## [WORK ORDER]
What is needed is an exact copy of every line from the one with "Select the dark green wheel marker" to the end of the entries below, without the pictures.

---------- MATERIAL FOR THIS TASK

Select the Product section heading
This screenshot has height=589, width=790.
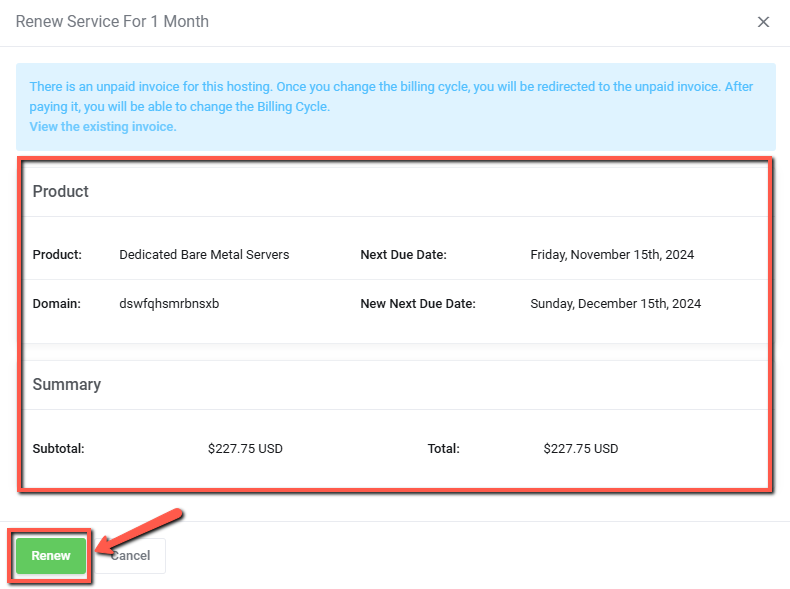pyautogui.click(x=61, y=191)
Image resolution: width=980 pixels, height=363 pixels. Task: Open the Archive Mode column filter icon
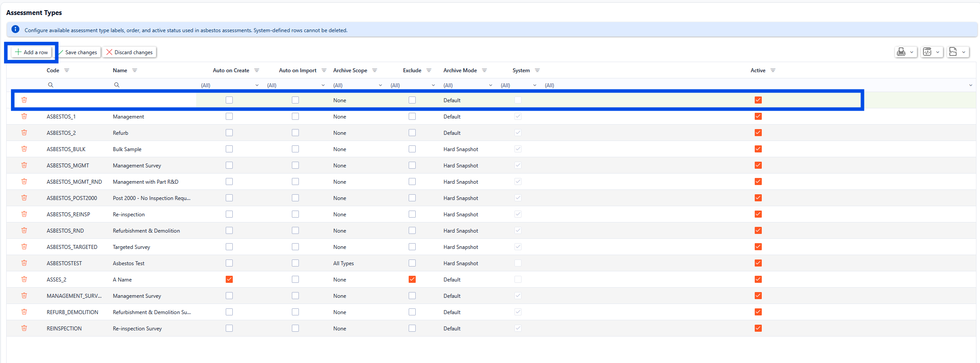pos(484,70)
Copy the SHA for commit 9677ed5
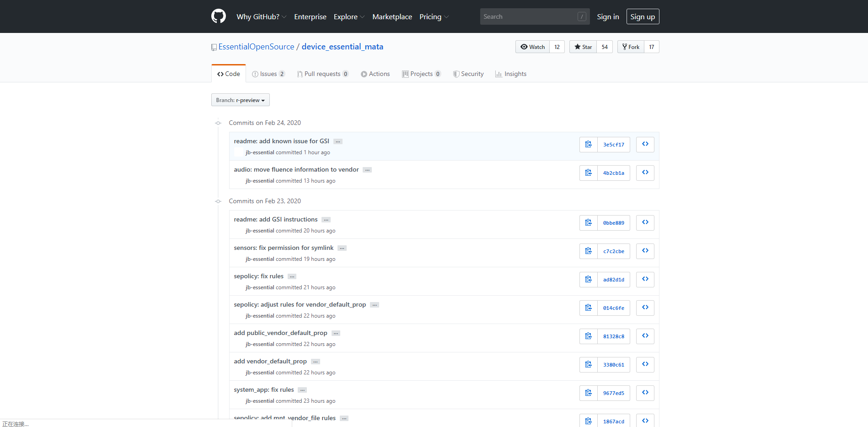The image size is (868, 427). (588, 393)
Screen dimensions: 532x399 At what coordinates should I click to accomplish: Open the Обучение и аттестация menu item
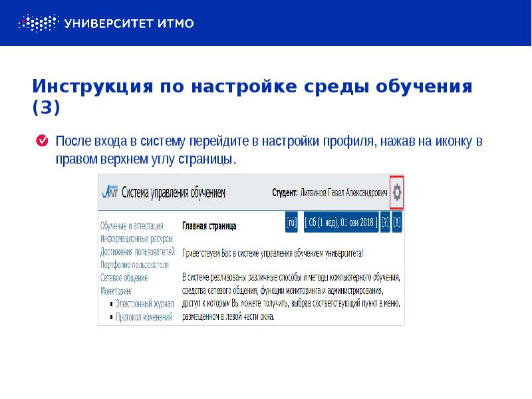coord(132,225)
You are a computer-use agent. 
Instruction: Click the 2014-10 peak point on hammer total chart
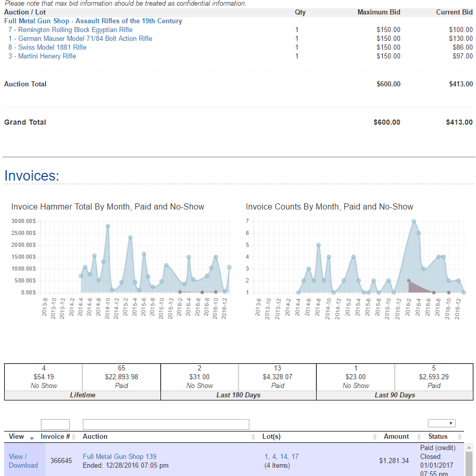[108, 226]
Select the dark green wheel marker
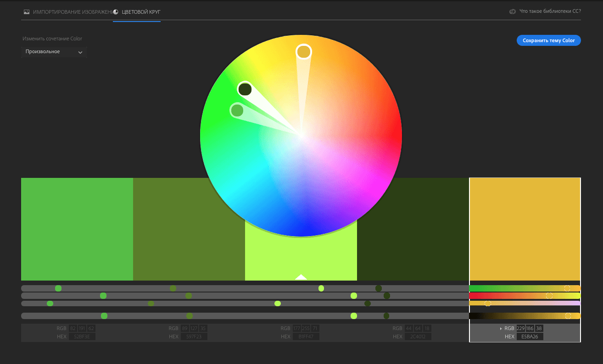The height and width of the screenshot is (364, 603). 245,89
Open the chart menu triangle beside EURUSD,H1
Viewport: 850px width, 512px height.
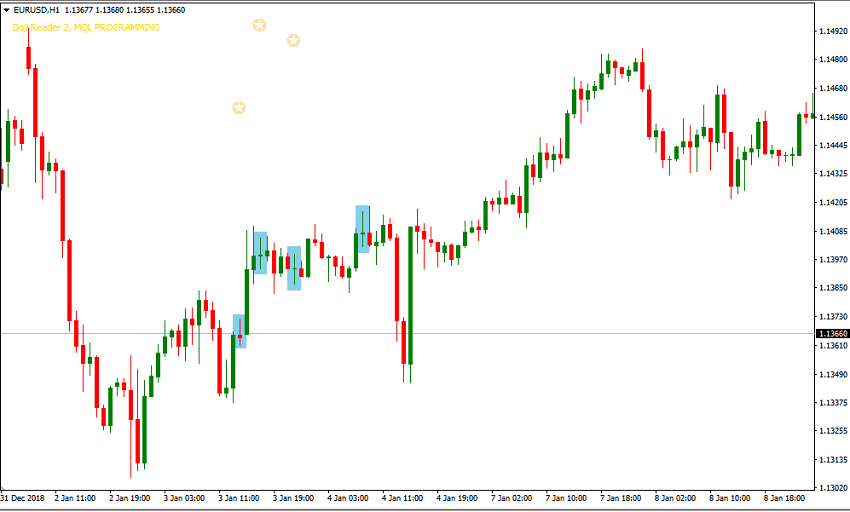7,10
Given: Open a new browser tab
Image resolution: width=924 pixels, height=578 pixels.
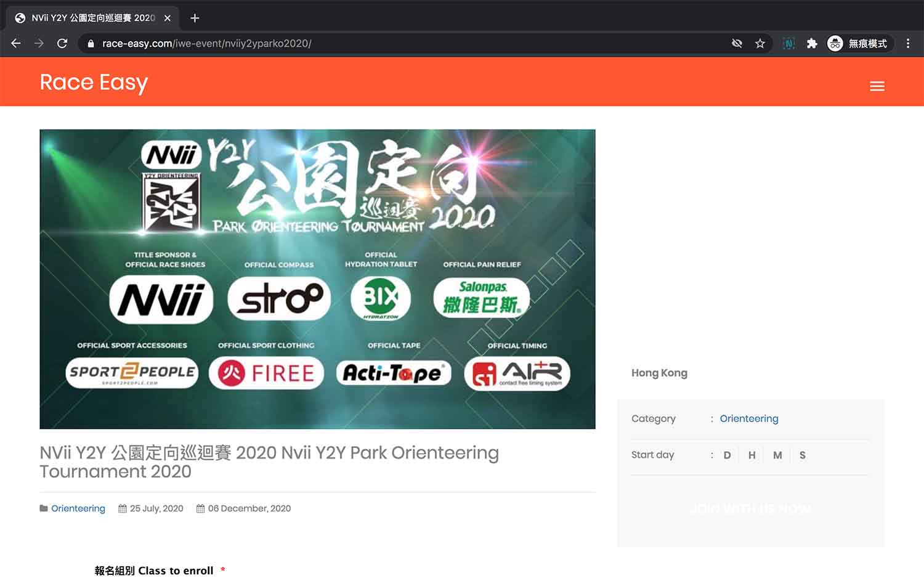Looking at the screenshot, I should (194, 18).
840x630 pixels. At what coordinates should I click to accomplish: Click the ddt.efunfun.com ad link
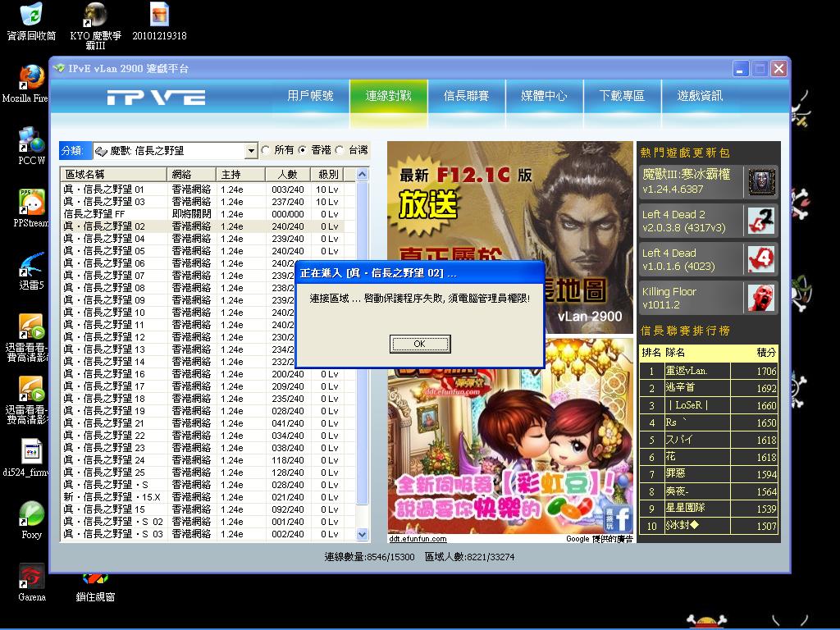[x=418, y=539]
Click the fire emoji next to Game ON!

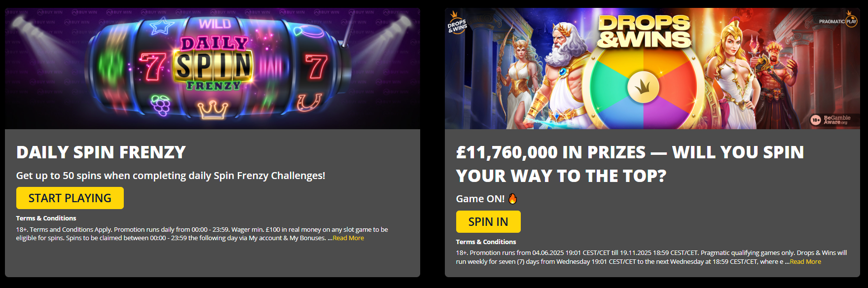pyautogui.click(x=513, y=199)
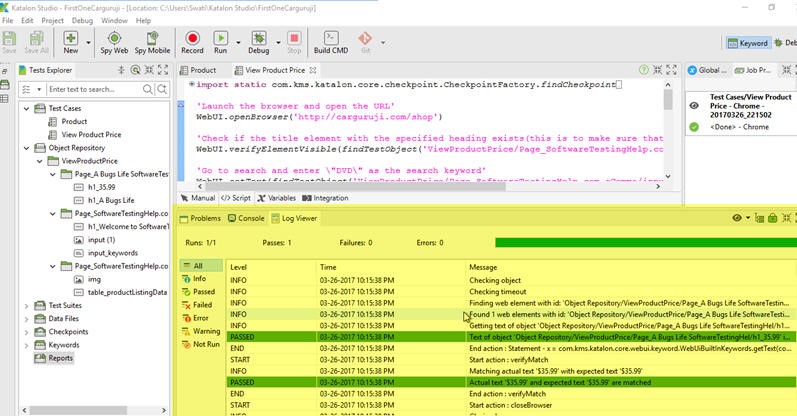Viewport: 797px width, 416px height.
Task: Switch to Keyword perspective button
Action: (748, 43)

--------------------

## [SOLUTION FOR THIS EXERCISE]
Select the dark green wheel marker
The height and width of the screenshot is (364, 603). 245,89
Open the chart menu triangle beside EURUSD,H1
Viewport: 850px width, 512px height.
7,10
Given: Open a new browser tab
Image resolution: width=924 pixels, height=578 pixels.
Looking at the screenshot, I should (194, 18).
840x630 pixels. At what coordinates should I click to accomplish: Click the ddt.efunfun.com ad link
[x=418, y=539]
Click the fire emoji next to Game ON!

pyautogui.click(x=513, y=199)
Viewport: 797px width, 416px height.
Task: Switch to Keyword perspective button
Action: (748, 43)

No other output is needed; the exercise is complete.